At this point the door of our prison opened to admit Xodar.

He smiled pleasantly at me, and when he smiled his expression was

kindly--anything but cruel or vindictive.

"Since you cannot escape under any circumstances," he said, "I

cannot see the necessity for keeping you confined below. I will

cut your bonds and you may come on deck. You will witness something

very interesting, and as you never shall return to the outer world

it will do no harm to permit you to see it. You will see what

no other than the First Born and their slaves know the existence

of--the subterranean entrance to the Holy Land, to the real heaven

of Barsoom.

"It will be an excellent lesson for this daughter of the therns,"

he added, "for she shall see the Temple of Issus, and Issus,

perchance, shall embrace her."

Phaidor's head went high.

"What blasphemy is this, dog of a pirate?" she cried. "Issus would

wipe out your entire breed an' you ever came within sight of her

temple."

"You have much to learn, thern," replied Xodar, with an ugly smile,

"nor do I envy you the manner in which you will learn it."

As we came on deck I saw to my surprise that the vessel was passing

over a great field of snow and ice.
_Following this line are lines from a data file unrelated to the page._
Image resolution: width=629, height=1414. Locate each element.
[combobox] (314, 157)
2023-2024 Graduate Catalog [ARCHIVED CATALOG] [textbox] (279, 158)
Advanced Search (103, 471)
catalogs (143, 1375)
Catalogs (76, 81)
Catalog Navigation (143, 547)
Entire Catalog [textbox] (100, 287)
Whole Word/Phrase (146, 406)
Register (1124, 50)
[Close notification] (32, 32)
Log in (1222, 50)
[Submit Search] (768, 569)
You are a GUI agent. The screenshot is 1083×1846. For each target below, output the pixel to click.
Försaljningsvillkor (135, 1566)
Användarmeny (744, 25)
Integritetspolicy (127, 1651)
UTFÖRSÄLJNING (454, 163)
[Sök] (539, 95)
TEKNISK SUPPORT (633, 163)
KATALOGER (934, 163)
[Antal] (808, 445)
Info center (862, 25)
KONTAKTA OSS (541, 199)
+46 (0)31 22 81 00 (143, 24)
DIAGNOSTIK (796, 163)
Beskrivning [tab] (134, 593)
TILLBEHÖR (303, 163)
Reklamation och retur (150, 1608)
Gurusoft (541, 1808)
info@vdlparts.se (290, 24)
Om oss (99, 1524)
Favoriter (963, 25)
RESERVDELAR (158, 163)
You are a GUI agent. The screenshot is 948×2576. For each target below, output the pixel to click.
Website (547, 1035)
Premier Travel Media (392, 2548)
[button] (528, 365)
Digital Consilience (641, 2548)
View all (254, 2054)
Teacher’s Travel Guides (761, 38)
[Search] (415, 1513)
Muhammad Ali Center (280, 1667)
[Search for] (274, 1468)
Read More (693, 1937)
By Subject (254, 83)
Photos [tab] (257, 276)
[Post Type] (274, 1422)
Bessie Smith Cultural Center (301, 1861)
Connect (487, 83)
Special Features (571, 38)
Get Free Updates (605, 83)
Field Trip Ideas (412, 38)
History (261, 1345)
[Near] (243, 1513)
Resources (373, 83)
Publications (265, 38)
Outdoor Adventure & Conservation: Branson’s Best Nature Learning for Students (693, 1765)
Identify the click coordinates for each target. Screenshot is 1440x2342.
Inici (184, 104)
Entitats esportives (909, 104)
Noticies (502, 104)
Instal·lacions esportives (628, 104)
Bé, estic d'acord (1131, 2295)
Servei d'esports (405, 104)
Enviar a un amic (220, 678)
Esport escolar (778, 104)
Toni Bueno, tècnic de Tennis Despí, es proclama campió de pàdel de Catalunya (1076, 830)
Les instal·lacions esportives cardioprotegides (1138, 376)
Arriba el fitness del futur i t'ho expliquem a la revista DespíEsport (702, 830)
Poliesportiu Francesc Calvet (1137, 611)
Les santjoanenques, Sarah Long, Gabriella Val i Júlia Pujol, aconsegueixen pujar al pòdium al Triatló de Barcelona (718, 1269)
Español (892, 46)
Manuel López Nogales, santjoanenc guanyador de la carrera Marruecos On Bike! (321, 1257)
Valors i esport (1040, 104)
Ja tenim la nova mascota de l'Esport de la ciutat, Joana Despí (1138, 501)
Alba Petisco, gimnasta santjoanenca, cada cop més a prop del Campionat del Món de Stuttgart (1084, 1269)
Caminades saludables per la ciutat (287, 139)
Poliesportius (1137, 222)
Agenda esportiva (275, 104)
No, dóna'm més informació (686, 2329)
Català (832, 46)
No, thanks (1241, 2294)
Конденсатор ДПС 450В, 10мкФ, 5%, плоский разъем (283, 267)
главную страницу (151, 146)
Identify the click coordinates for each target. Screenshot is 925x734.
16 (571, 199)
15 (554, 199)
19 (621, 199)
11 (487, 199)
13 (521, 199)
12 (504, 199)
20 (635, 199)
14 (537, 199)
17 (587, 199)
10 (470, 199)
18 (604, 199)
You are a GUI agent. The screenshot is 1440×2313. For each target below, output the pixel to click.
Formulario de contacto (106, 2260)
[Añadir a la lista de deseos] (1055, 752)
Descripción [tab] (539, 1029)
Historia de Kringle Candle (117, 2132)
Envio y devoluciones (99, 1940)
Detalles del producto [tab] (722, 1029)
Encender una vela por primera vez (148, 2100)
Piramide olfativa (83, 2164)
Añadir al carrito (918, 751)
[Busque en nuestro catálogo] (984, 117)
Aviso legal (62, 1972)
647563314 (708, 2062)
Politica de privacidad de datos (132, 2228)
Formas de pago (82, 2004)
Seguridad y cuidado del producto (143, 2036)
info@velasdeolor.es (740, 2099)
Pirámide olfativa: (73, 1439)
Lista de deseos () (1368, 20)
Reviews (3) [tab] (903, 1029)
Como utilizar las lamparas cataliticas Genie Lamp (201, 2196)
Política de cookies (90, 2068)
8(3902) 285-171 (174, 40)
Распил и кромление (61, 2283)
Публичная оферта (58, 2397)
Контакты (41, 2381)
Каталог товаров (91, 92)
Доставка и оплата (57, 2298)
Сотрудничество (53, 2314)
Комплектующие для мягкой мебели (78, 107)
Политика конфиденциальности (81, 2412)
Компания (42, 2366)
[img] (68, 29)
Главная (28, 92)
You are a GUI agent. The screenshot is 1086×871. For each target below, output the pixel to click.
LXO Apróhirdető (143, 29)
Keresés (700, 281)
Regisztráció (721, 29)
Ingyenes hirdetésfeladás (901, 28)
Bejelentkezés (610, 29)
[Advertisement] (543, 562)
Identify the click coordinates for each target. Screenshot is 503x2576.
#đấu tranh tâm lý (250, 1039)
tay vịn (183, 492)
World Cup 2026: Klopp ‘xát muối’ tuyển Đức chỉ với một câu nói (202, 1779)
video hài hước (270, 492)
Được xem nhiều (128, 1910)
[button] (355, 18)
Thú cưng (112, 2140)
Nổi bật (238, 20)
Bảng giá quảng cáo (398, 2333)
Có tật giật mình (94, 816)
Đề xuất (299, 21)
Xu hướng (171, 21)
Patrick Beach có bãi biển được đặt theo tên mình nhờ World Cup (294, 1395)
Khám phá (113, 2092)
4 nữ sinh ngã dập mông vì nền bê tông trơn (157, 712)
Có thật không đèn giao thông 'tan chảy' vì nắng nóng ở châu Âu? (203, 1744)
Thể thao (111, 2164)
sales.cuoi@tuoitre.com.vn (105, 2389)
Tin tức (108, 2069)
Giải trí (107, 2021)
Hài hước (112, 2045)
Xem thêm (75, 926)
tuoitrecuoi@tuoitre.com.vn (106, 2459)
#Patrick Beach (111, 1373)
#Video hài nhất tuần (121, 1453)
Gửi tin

As far as the eye could reach

in any direction naught else was visible.

There could be but one solution to the mystery. We were above the

south polar ice cap. Only at the poles of Mars is there ice or

snow upon the planet. No sign of life appeared below us. Evidently

we were too far south even for the great fur-bearing animals which

the Martians so delight in hunting.

Xodar was at my side as I stood looking out over the ship's rail.

"What course?" I asked him.

"A little west of south," he replied.